## EXERCISE OBJECTIVE:
Copy every line from the records below that holds the word "agent".

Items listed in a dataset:

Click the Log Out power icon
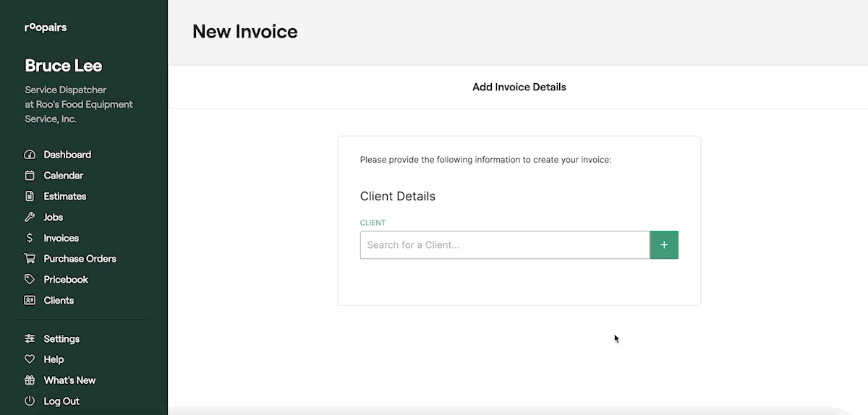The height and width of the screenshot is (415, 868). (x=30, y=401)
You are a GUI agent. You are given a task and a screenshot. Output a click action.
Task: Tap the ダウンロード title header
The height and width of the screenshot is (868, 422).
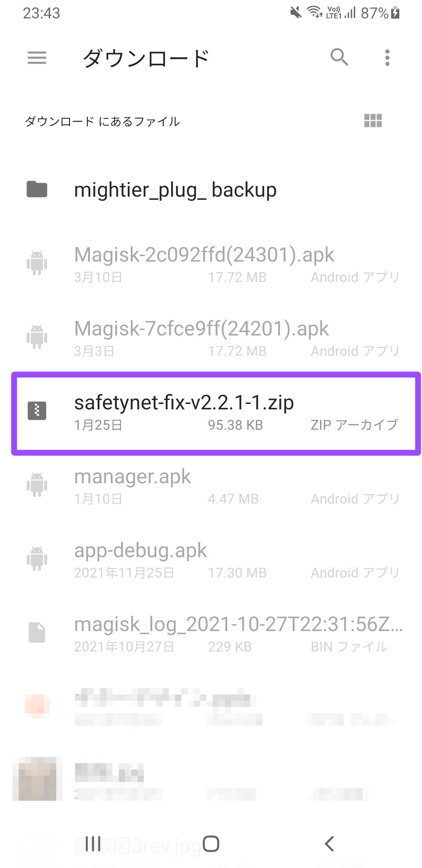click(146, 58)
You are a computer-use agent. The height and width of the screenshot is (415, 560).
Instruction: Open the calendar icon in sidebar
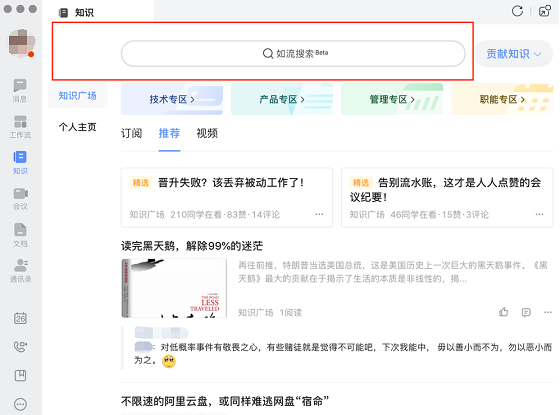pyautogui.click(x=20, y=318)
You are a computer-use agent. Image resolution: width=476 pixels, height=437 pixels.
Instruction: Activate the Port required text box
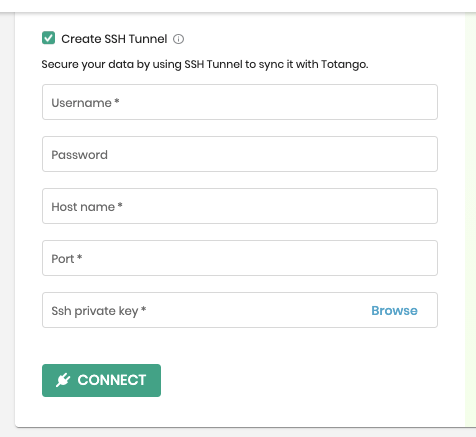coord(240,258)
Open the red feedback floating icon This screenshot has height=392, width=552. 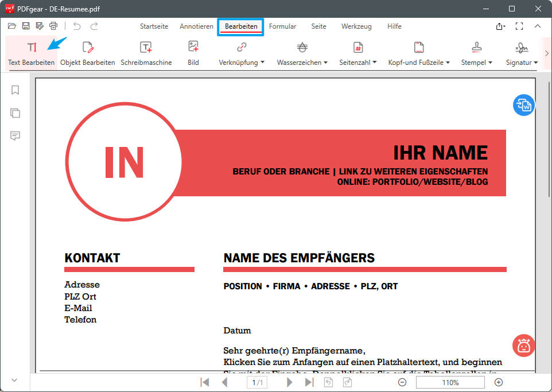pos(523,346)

---

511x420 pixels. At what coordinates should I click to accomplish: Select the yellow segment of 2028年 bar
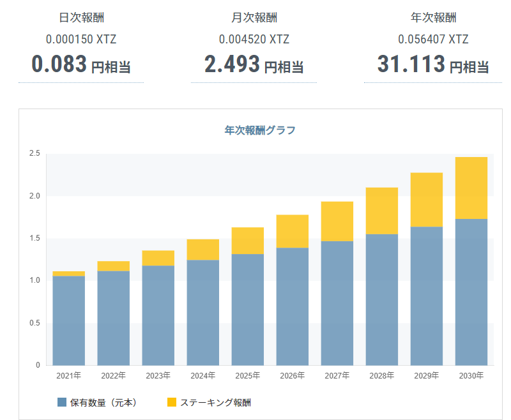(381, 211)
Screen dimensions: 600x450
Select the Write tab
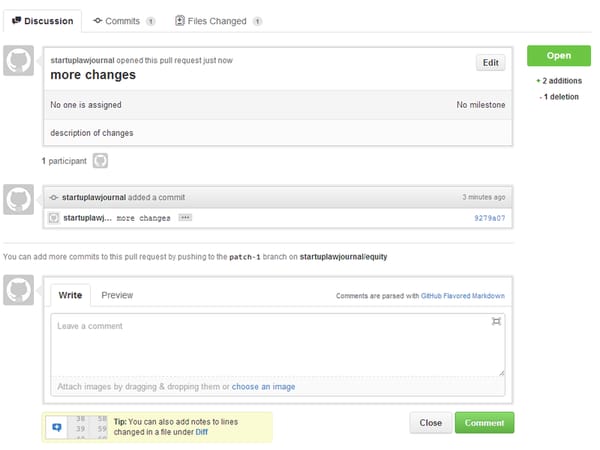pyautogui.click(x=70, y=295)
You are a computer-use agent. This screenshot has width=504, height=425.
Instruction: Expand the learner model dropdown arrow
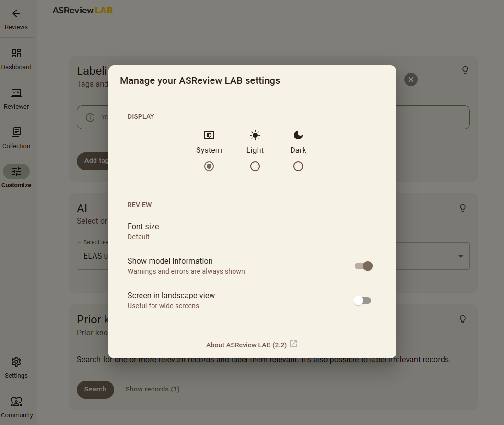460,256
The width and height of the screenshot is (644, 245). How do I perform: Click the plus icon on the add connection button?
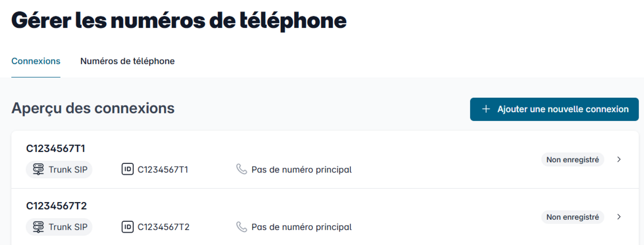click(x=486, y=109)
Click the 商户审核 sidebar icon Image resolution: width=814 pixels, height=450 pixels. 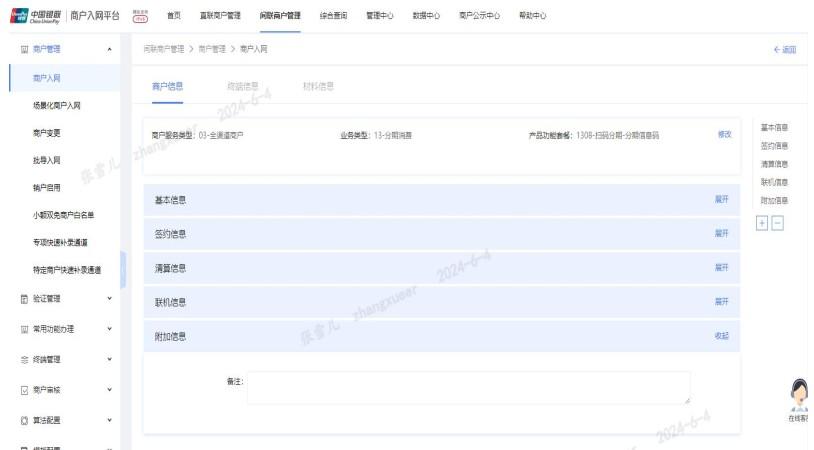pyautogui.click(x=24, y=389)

--

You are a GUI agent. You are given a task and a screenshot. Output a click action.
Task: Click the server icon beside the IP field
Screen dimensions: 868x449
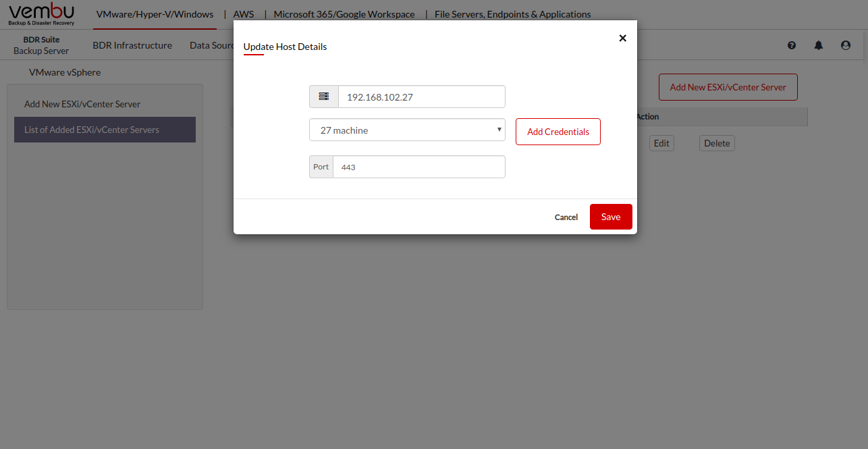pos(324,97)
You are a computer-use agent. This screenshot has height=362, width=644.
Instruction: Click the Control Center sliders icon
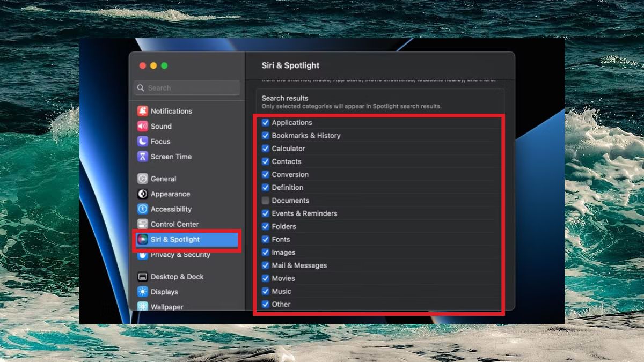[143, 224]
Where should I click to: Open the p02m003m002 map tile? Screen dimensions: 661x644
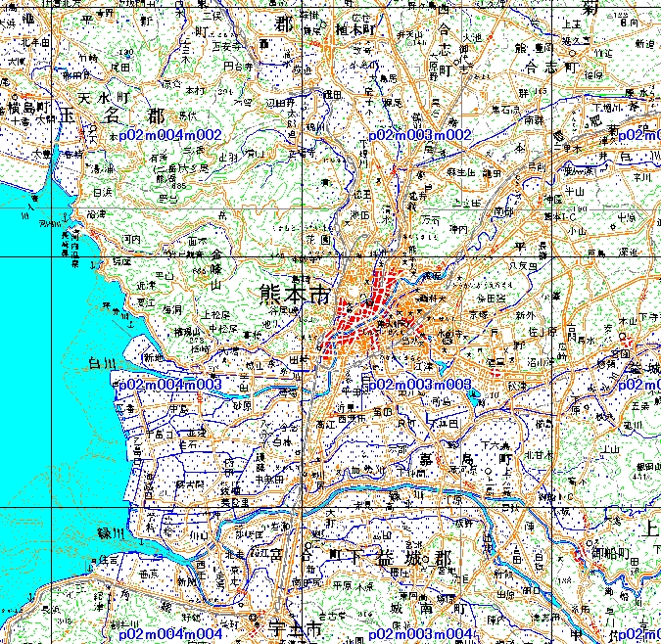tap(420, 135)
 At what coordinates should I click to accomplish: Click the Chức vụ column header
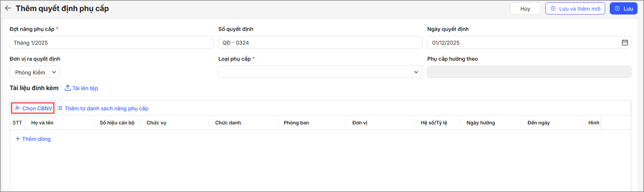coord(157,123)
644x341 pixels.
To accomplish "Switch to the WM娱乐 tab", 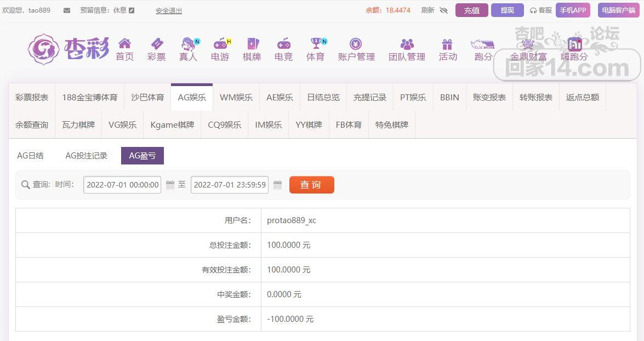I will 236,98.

## SOLUTION FOR THIS PROBLEM:
You are a GUI agent. You are given a task and a screenshot. Output a click action.
You are a computer-use agent. The height and width of the screenshot is (415, 560).
You are a computer-use agent. Image resolution: width=476 pixels, height=437 pixels.
You are a computer-use agent. This screenshot has width=504, height=425.
You are a GUI agent. You are given a task and a screenshot. Output a click action.
You are a computer-use agent. This screenshot has height=362, width=644.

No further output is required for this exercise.